Artigo Revisado por pares

Stratigraphy and Sedimentary Environments of Lower Cretaceous Rocks, Southern Western Interior

1970; American Association of Petroleum Geologists; Volume: 54; Linguagem: Inglês

10.1306/5d25cbb5-16c1-11d7-8645000102c1865d

ISSN

1558-9153

Autores

Robert W. Scott,

Tópico(s)

Water Quality and Resources Studies

Resumo

Upper Albian rocks crop out on the southern edge of the Western Interior province in Kansas, Oklahoma, northeastern New Mexico, and southeastern Colorado. Four formations are recognized in the several regions: Cheyenne Sandstone and Kiowa Formation in Kansas and western Oklahoma, Tucumcari Formation in New Mexico, and Purgatoire Formation consisting of the Lytle Sandstone Member and the overlying Glencairn Shale Member in southeastern Colorado and parts of adjacent states. Recognition of four ammonite-bivalve zones indicates that the basal Kiowa and much of the Cheyenne are time equivalents of the uppermost Fredericksburg rocks in Texas. Most of the Kiowa is equivalent to Washita units through the Denton Formation in North Texas. The Tucumcari and Glencairn correlate with upper parts of the Kiowa in southern Kansas. Part of the Lytle is equivalent to lower parts of the Kiowa and part may be older than the basal Kiowa. These rocks record the transgression and regression of the Early Cretaceous sea from the Gulf Coast region of the United States. The sequence consists of coastal-plain, sea-margin, and open-sea deposits.

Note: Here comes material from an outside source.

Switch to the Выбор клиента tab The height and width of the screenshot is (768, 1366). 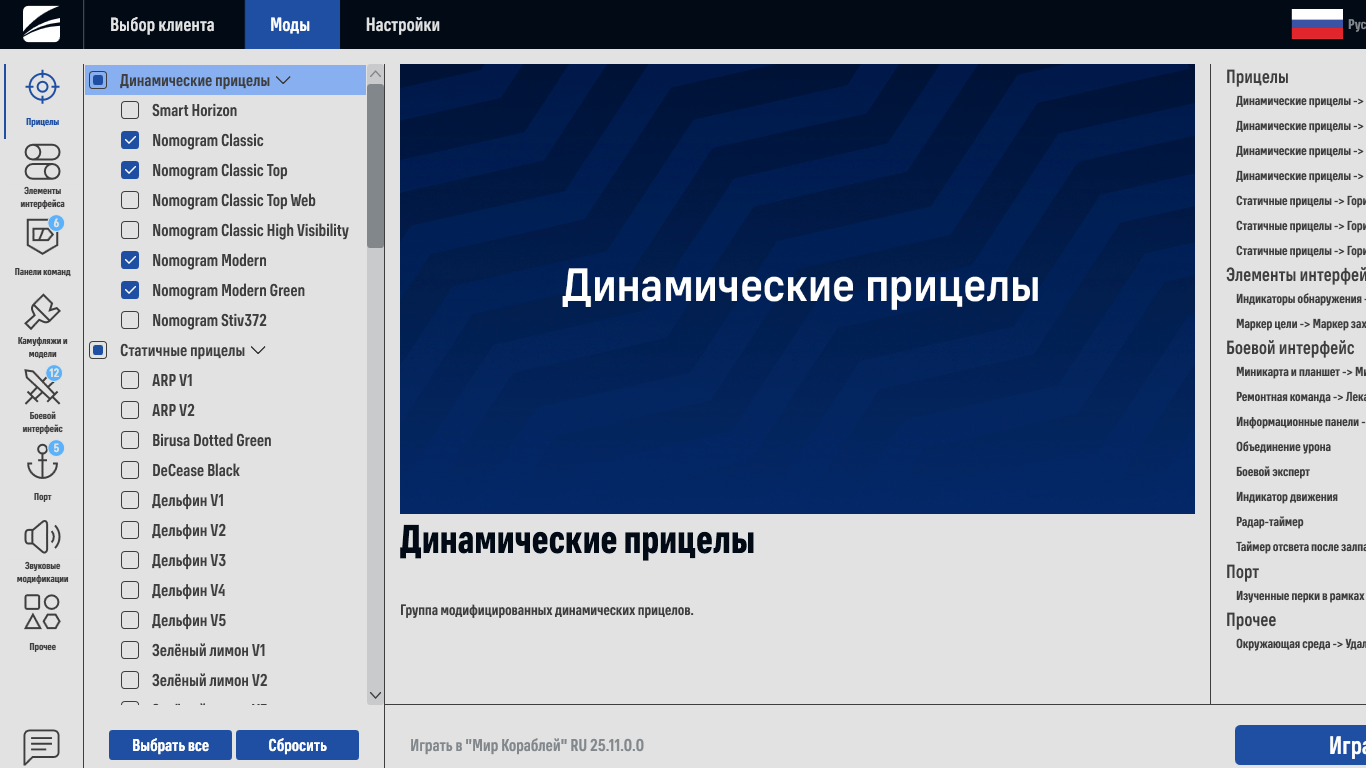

Cross-bedded, conglomeratic sandstones of the Cheyenne and Lytle were deposited by fluviatile processes on a coastal plain; laminated and thin-bedded sandstone and mudstone of the Kiowa, Purgatoire, and Tucumcari that commonly bear marine infaunal and epifaunal mollusks originated in the sublittoral margin of the seaway; and the dark-gray shale of these three formations, locally bearing a fauna of burrowing detritus- and filter-feeding invertebrates, originated as mud in the open seaway.